[WHAT IS BEING ASKED]
Using the forum thread about the Ruger GP100 revolver, answer these questions:
(a) How many of this revolver were made?
(b) How long did the buyer search and save before getting it?
(c) What three revolvers did the buyer narrow the choice down to?

[READING PASSAGE]
_ _ _ _ _ _ _

# Ruger GP100 WC Talo 3"



## TAPnRACK (Jan 30, 2013)

Just picked this up today... after 2 months of searching and saving. Absolutely beautiful 3" revolver with fiber optic front & Novak rear sights, SS glass bead blast finish for a satin look and rubber grips w/rosewood inlays. I cannot wait to get some range time with it. My first full-size revolver and limited to only 2,000 made as a dealer exclusive.

Ruger GP100 Wiley Clapp TALO edition:








Closer look...








Love the quick acquisition sights...








Last pic...









This will be in my collection for a long, long time.


----------



## rustygun (Apr 8, 2013)

That is beautiful. congratulations !!!!!!!!!!


----------



## BigCityChief (Jan 2, 2013)

VERY VERY VERY NICE!! Congratulations on picking up such a fine work of art. I'm happy for you but GREEN with envy. Enjoy!


----------



## TAPnRACK (Jan 30, 2013)

Thnx guys... i knew my next gun was going to be a revolver as I really don't have a need for another semi-auto in my collection (for now). I narrowed it down to the Taurus Raging Judge 3", Chiappa Rhino 40DS or a Ruger GP100 WC edition (all are very unique imo and i wanted something unusual & fun for the range).

My lgs got this in and I've been thinking about it since I saw it (over a month ago). Loved the sights, grip and the finish... and knew they were kinda rare. No brainer in my book as I can always get the other 2 down the road as they are still in production and much easier to find.


----------

_ _ _ _ _ _ _

[STORED DATA]
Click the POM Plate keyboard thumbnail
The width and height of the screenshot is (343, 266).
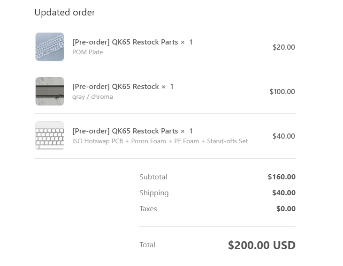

_ _ _ _ _ _ _

[RESULT BELOW]
(a) 2,000
(b) 2 months
(c) The Taurus Raging Judge 3", the Chiappa Rhino 40DS, and the Ruger GP100 WC edition